== Screenshot grounding data ==
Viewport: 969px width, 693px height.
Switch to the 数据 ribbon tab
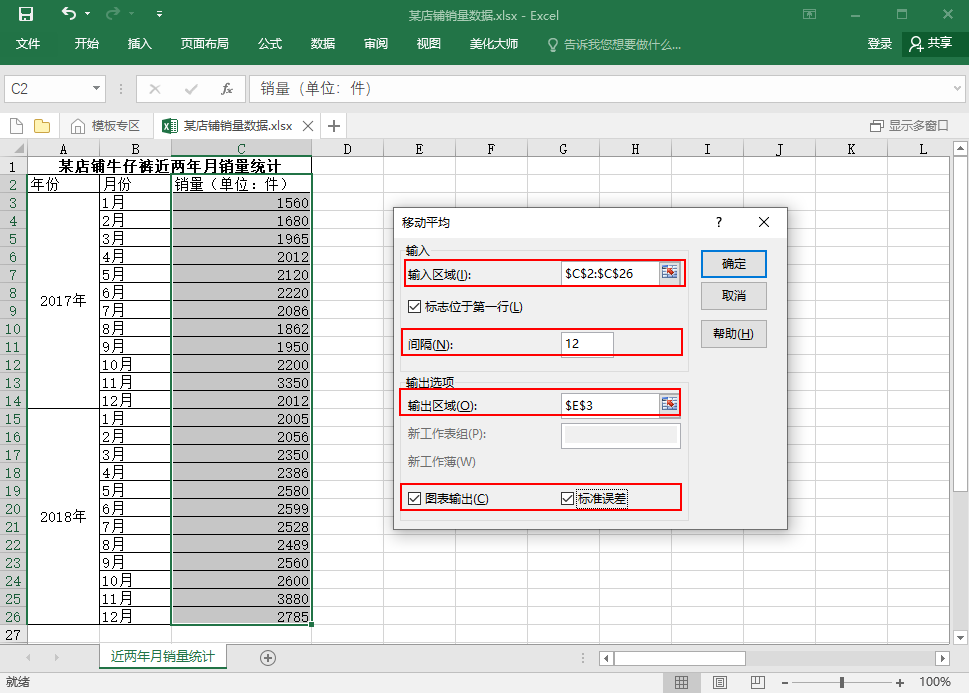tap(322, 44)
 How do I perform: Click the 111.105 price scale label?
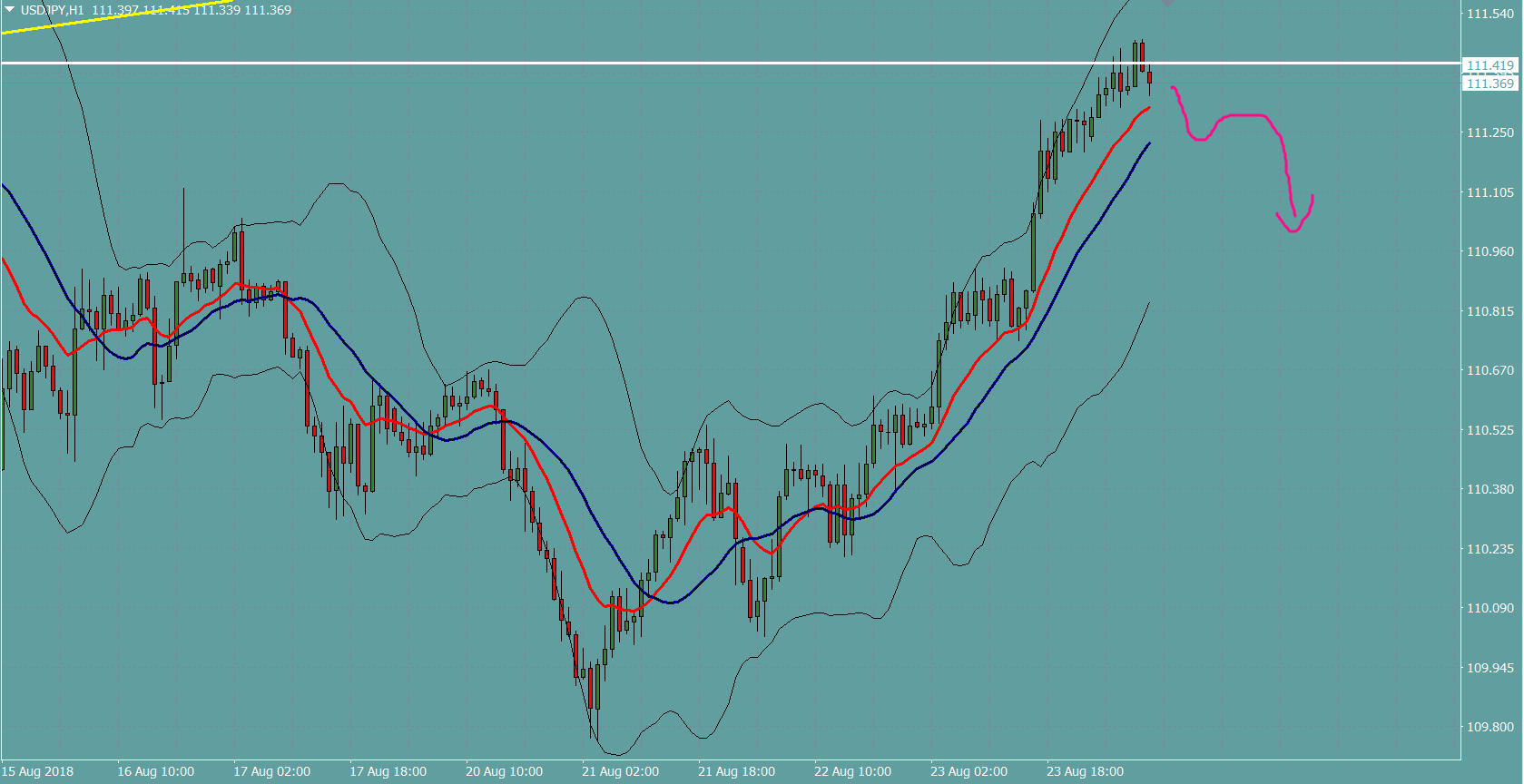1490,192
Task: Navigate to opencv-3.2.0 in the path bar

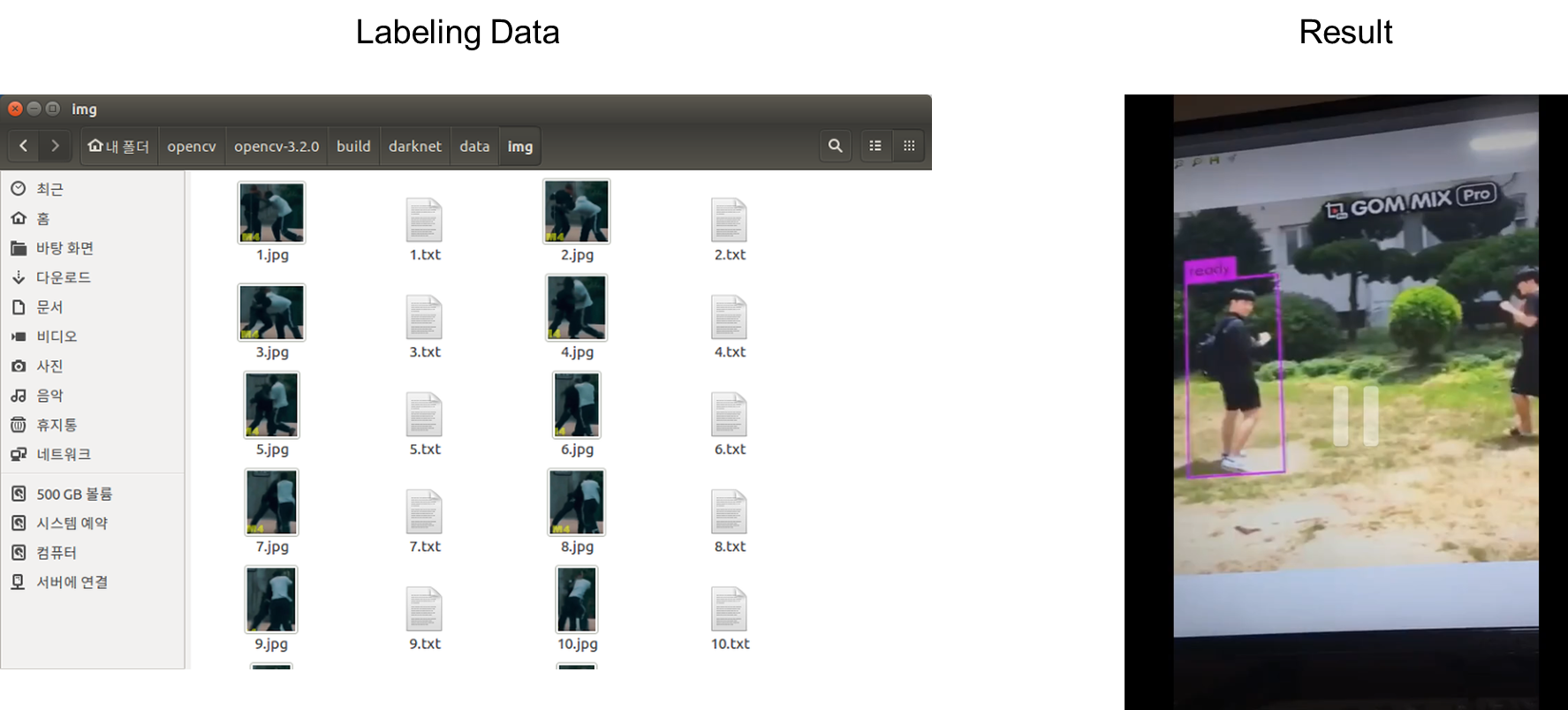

* * *

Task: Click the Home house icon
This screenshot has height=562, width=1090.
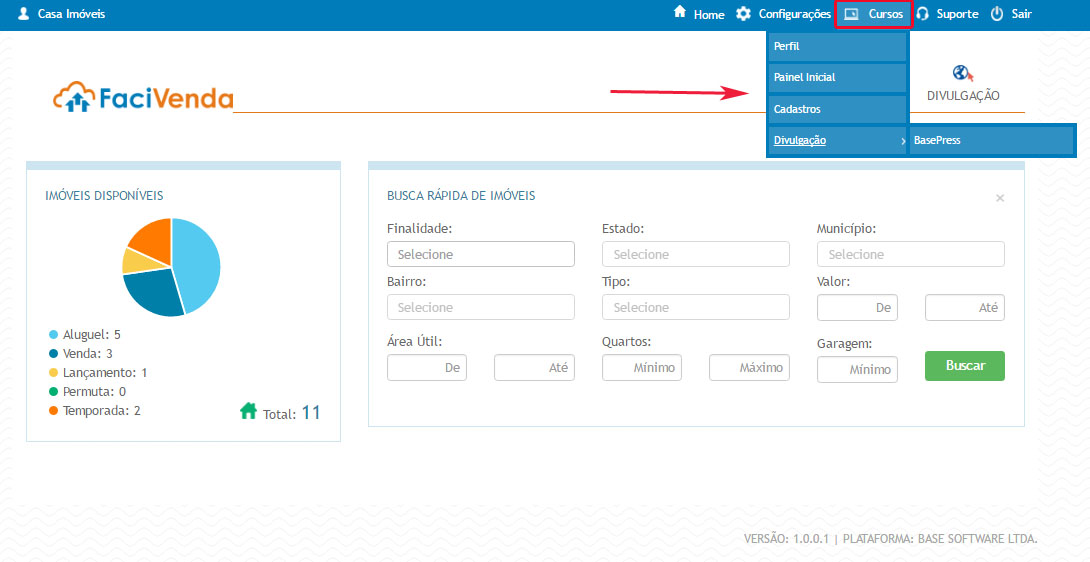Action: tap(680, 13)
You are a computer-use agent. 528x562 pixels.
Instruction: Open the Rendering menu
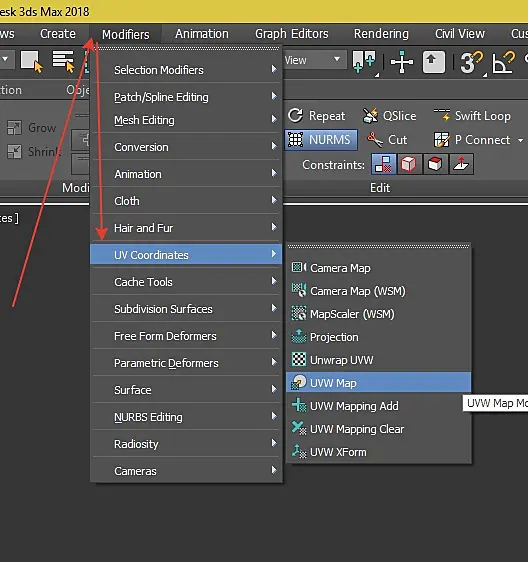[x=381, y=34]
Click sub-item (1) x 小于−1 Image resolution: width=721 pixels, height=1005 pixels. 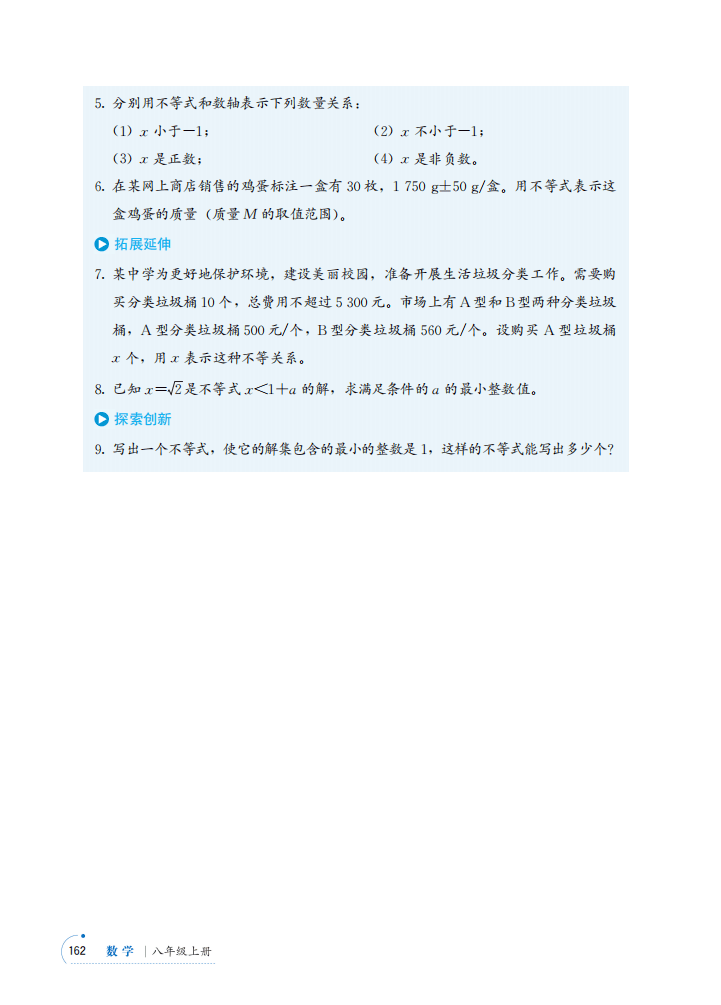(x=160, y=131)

== EXERCISE REQUIREMENTS ==
Only lines with the word "Task" are wanted. Find and copy them from the records above.

== REPLY ==
Task: Navigate to opencv-3.2.0 in the path bar
Task: Click the Home house icon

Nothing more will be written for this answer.